> In the 2013 list, approximately 40 percent of Sweden’s billionaires are self-made while 60 percent inherited their wealth. In the United States, by contrast, 70 percent of billionaires are self-made while around 30 percent inherited their wealth. Once we exclude inherited wealth, the United States has around 1 self-made billionaire per million inhabitants compared to 0.6 for Sweden.
Not particularly relevant. A significant chunk of that inherited wealth comes in the form of housing. The US has a total wealth of $105t, $36.2t of that is housing, which then ends up getting inherited by homeowners' children.
We're talking about how billionaires make their wealth as a proxy for entrepreneurship. It makes no sense to talk about how many billionaires Sweden has as a measure for their entrepreneurship if most of them inherited their wealth.

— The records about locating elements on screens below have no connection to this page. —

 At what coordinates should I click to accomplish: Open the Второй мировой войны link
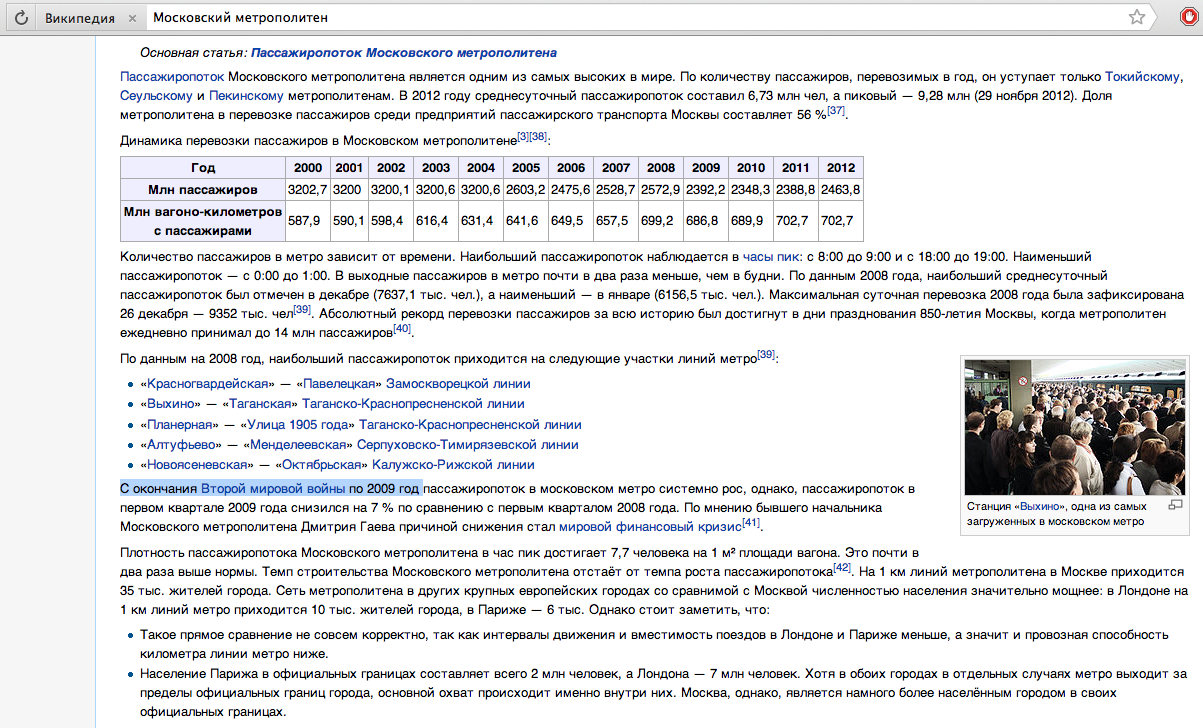[273, 488]
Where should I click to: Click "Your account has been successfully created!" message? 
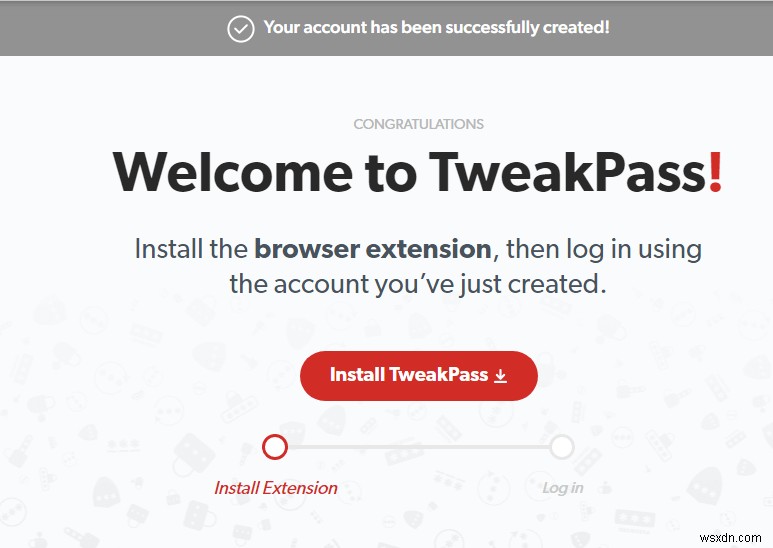click(436, 28)
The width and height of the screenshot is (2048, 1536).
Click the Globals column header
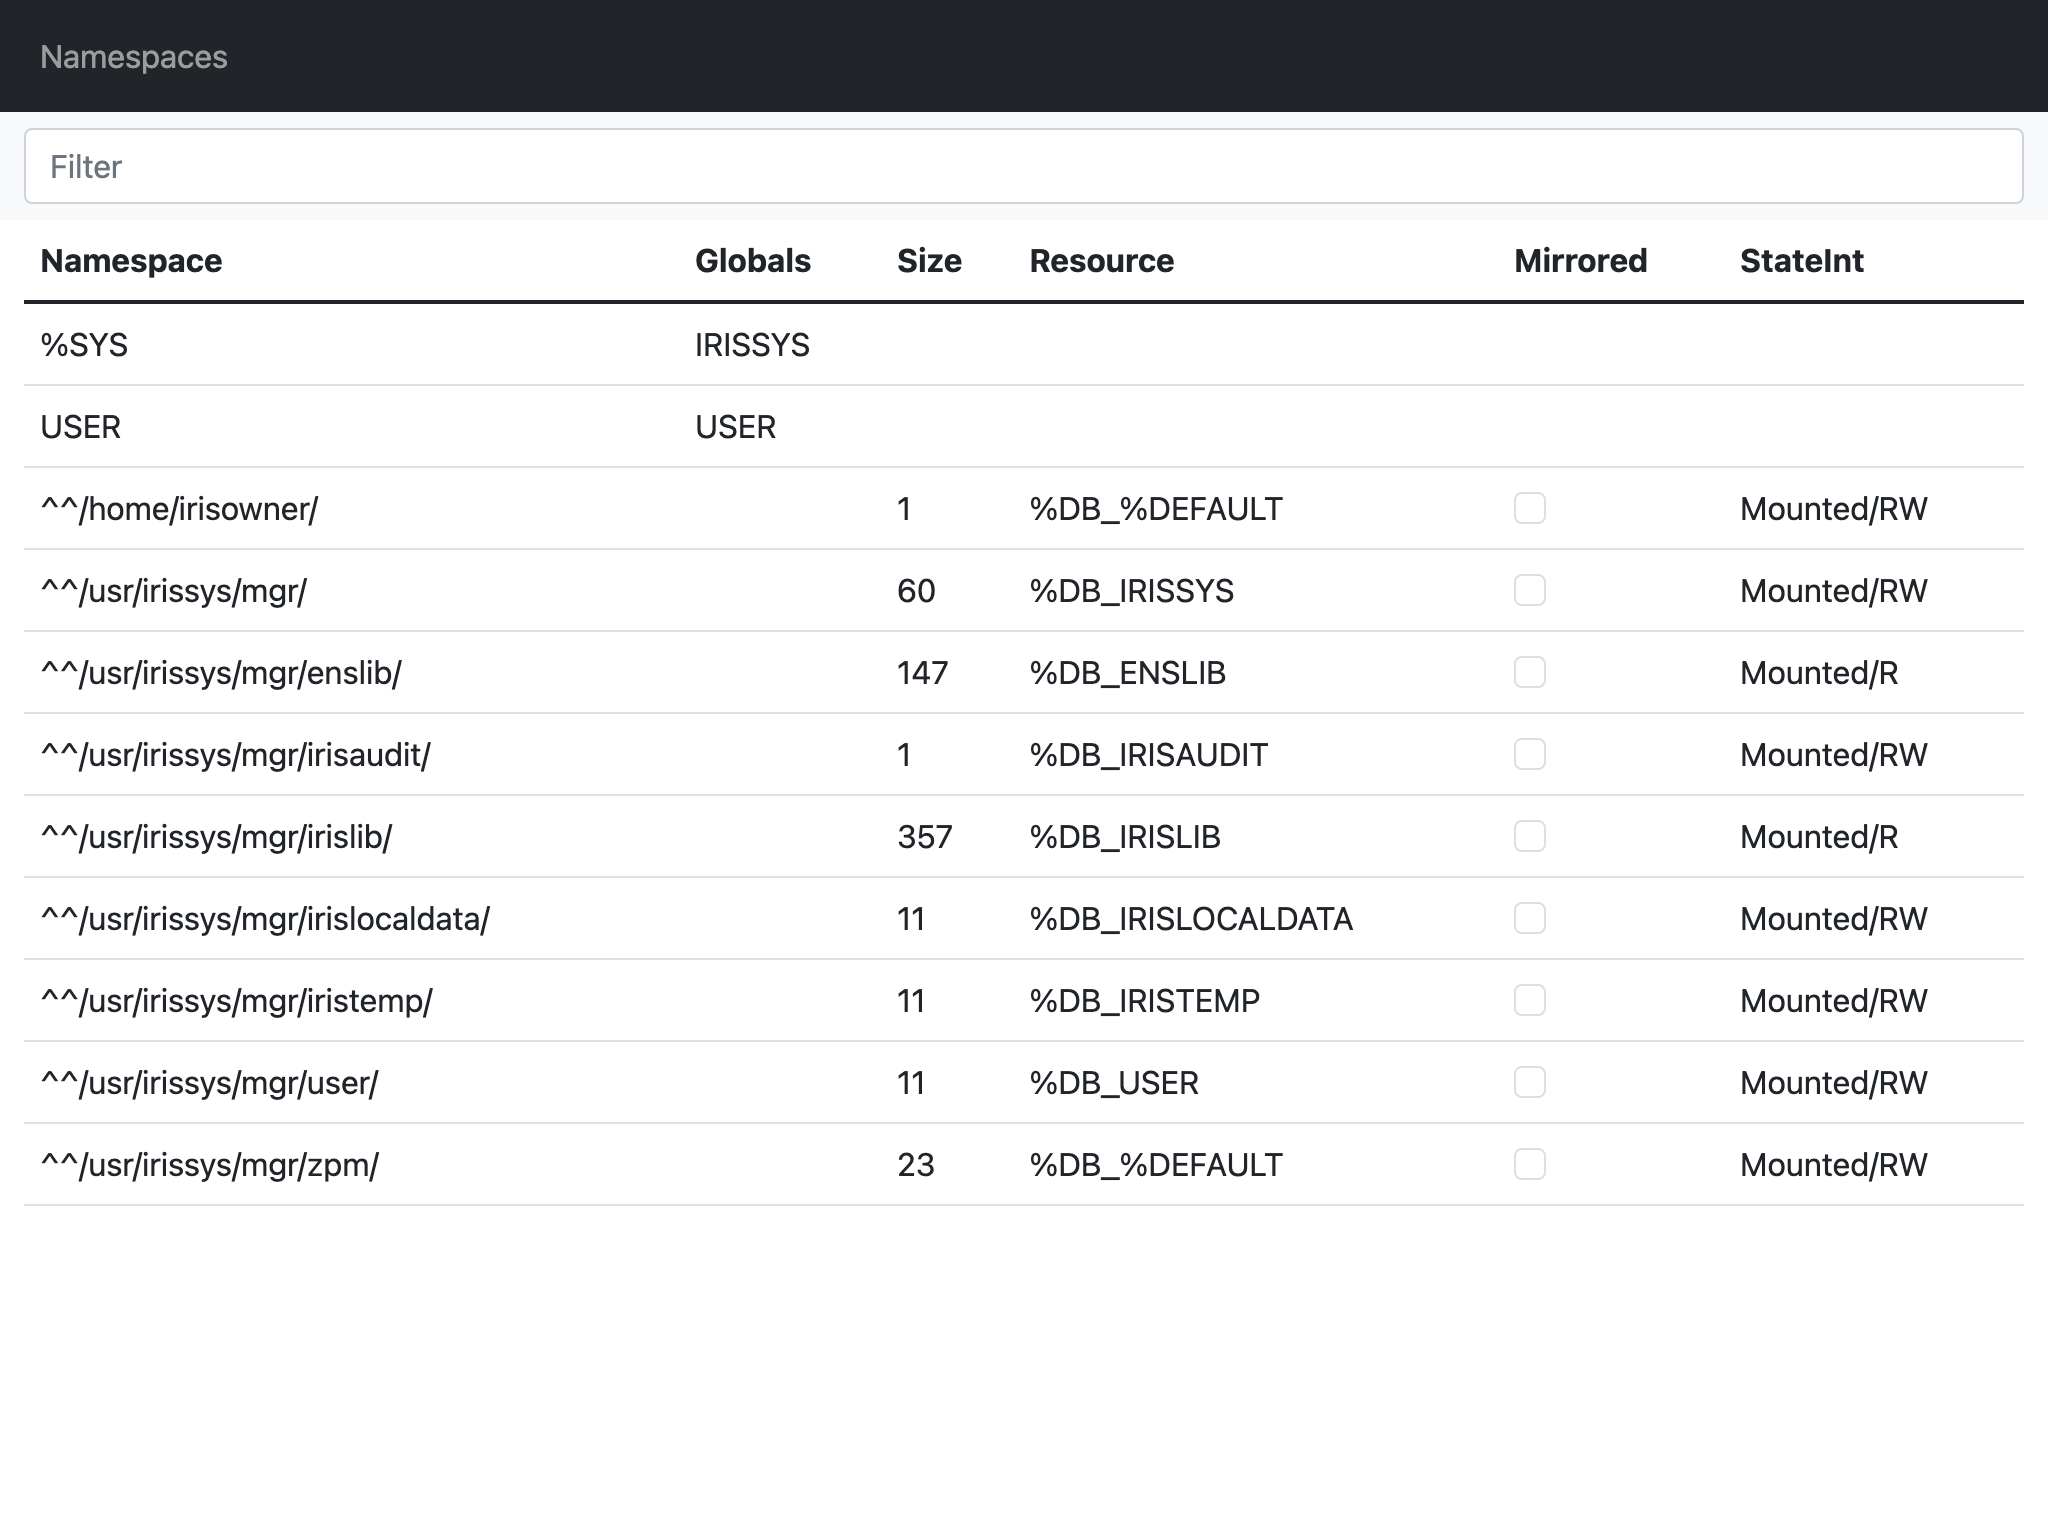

> > 50% of all wealth in the United States is inherited by the top 5% wealthiest families.
> Not particularly relevant. A significant chunk of that inherited wealth comes in the form of housing. The US has a total wealth of $105t, $36.2t of that is housing, which then ends up getting inherited by homeowners' children.
Feels utterly relevant; what's irrelevant is your fact that much of US wealth is bound up in housing: The top 5% wealthiest families are hardly likely to live in 50% of all housing.
Overall, little of Europe's VC goes into the kind of things we talk about on this site. But if levels are much smaller than the USA it just produces another burden. Looking at these numbers, if I was going to get funding I would try Sweden before France.
Sweden is unusual in that way. You often hear about that it's one of the countries with the most equal income distribution but at the same time it has one of the highest wealth inequalities. Basically it's hard to make any money by working you have to own things.
I wonder if Sweden has higher funding than the rest of the continent?